▶ Text provided
....

We should certainly take every verse of the bible seriously. However, we should also ensure that we do not "expound one place of Scripture, that it be repugnant to another." (article XX, 39 articles)
So, when people claim to have "the clincher" verse on either side of the debate, we should certainly listen, but we should certainly also weigh with other Scriptures.
A clincher verse for some creationists is Romans 8:20-21.
"For the creation was subjected to frustration, not by its own choice, but by the will of the one who subjected it, in hope that the creation itself will be liberated from its bondage to decay and brought into the glorious freedom of the children of God."
The argument is that this shows that all decay and death (whether animal, plant??, radioactive??) is all a result of the fall. Even the second law of thermodynamics, it's argued, is a result of the fall. Perhaps this is why it is difficult to read the "science". Before the fall there would have been an entirely different science in place. (As far as I see, perhaps even a different mathematics, as the second law of thermodynamics is essentially the result of statistical mechanics)

....

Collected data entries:
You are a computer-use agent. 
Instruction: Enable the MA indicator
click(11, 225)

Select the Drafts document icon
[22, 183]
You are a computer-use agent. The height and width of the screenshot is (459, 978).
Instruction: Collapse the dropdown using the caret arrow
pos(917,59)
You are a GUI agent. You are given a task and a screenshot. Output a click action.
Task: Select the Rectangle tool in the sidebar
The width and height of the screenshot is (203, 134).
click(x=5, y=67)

....

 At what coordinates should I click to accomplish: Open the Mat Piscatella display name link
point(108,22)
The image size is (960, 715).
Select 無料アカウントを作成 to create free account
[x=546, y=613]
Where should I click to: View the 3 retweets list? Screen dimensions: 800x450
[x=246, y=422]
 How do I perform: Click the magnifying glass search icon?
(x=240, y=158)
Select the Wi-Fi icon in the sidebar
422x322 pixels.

....

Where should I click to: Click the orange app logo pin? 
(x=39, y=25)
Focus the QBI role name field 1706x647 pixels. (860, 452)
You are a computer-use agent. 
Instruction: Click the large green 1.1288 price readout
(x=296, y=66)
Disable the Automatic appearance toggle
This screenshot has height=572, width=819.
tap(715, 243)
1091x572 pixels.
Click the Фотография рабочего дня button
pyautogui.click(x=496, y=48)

....

▶ Study questions
- A) Which of the 39 articles does the text on Romans 8:20-21 quote?
- B) In the text on Romans 8:20-21, which kinds of decay and death are listed in parentheses as results of the fall?

▶ Exercise results
- A) Article XX.

- B) Animal, plant, and radioactive.